I think it depends on the individual, and what's best for them.  I firmly believe there is a path and a plan for each person's life, one divinely guided and inspired. Not a path that is set in stone that we are compelled to follow, for we are free to choose how we live.  Rather, I should say there is a pathway that will lead us to be all that God knows we can be, if we so choose.  That path is not always easy, and it's not always the path we would choose for ourselves.   As we seek to know what is best for us, not best by our standards, but what will help us become that best version of ourselves we will be led to know what that plan entails.


I can think of many times in my past when I longed to know what was ahead of the next bend in my own path, yet my vision was obscured.  But I can also clearly see the way the Lord prepared me to know, accept and embrace each of those bends. I   have almost always known when something major was coming in my life, be it a move or a death in the family. Even smaller things, like the end of a beloved calling (or job/position in church service) or a child's painful disappointment have most often been preceded by a knowledge of what was to come.  

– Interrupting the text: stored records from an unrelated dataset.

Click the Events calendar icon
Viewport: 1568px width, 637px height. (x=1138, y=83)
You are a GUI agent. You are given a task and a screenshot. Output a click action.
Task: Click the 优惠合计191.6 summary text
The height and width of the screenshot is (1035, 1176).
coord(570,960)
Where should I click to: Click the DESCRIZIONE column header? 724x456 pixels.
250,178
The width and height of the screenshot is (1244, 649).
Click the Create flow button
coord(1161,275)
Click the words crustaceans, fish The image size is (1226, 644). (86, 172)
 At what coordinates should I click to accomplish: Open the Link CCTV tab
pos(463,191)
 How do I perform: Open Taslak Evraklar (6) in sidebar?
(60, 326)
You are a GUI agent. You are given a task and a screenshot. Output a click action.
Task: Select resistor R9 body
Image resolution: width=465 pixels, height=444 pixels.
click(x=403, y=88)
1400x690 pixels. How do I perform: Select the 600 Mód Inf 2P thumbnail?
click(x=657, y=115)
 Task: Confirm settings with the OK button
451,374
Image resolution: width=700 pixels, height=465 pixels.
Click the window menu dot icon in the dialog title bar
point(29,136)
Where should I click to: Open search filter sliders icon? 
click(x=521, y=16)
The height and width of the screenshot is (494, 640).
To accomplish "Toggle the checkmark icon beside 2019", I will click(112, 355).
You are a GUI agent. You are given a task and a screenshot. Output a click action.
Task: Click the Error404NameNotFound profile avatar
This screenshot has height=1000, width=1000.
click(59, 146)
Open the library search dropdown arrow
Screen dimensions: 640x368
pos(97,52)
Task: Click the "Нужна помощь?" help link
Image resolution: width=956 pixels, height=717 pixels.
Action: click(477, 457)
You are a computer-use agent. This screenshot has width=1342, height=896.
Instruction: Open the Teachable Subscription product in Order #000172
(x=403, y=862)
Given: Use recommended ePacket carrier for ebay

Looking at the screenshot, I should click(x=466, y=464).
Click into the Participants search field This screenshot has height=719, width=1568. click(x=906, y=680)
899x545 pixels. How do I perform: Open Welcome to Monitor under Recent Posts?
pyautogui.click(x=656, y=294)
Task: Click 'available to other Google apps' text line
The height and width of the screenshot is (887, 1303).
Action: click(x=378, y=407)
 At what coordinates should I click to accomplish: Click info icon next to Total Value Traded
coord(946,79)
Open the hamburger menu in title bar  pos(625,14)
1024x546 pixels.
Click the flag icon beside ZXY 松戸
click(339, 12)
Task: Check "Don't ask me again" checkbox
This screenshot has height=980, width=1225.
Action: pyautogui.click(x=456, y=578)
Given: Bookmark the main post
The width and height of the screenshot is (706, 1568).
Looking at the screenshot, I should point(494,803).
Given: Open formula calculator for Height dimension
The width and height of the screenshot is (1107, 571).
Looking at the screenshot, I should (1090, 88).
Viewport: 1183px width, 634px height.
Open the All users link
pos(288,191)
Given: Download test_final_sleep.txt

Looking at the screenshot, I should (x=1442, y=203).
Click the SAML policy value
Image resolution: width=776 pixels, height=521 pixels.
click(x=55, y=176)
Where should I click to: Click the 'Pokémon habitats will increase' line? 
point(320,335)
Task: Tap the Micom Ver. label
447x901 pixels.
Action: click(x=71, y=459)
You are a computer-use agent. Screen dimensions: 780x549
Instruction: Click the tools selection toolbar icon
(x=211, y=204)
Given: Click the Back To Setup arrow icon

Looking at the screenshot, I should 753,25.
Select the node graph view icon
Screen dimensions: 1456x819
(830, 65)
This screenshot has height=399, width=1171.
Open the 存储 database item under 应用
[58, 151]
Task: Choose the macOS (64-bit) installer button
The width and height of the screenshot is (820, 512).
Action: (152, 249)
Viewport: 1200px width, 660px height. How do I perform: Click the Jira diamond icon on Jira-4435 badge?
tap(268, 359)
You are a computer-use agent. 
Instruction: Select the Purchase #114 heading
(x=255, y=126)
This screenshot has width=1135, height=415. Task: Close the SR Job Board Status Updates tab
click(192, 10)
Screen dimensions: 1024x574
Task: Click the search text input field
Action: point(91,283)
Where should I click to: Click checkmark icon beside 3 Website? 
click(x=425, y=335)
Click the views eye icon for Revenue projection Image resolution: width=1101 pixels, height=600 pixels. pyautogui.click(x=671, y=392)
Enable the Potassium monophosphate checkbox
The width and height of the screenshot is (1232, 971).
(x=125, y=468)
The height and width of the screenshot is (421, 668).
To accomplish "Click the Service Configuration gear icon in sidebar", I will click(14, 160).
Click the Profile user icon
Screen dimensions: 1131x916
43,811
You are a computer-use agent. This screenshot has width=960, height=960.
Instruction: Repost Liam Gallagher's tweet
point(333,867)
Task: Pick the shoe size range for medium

I haven't always listened to these cautionary and preparatory whisperings to my soul.  Sometimes in my pride and stubbornness I have turned a blind eye, refusing to believe what my heart knows to be the truth.  Those times have been the hardest.   Those are the times I've felt alone and wounded, bewildered at life.  Those are the times of my greatest pain.


I don't do well with surprises, I need time.  Time to adjust, time to accept, time to submit.  I know my Father in Heaven knows this about me, and He graciously gives me these whisperings.  He tells me to prepare, He guides me to study, to understand, and to know His will.   Then, when the challenge comes, when the winds blow, I am ready.  I can be strong and stalwart and steadfast.  


So, if I could choose to know or not to know, I'd choose neither.  I'd choose to keep things just as my Father in Heaven has taught me is best for me.   To have an inkling of the storm ahead, to know I must prepare and be ready for the next bend. Because while I haven't always known the exact time, or nature of that bend ahead of me, I've been ready for it.  As long as I listened, I've been ready.  

2 comments:

jen said...

Thanks for linking up today.
I don't really know how to respond to this. I guess just to say, you're lucky you have that warning system. Sometimes I wish I did.
I'm so glad you guys could make dinner last Thursday. It seems like it's been forever, yet just a few days ago.
Hugs.

karen said...

I like your perspective. I didn't think about choosing neither. You made my thoughts go in a different direction.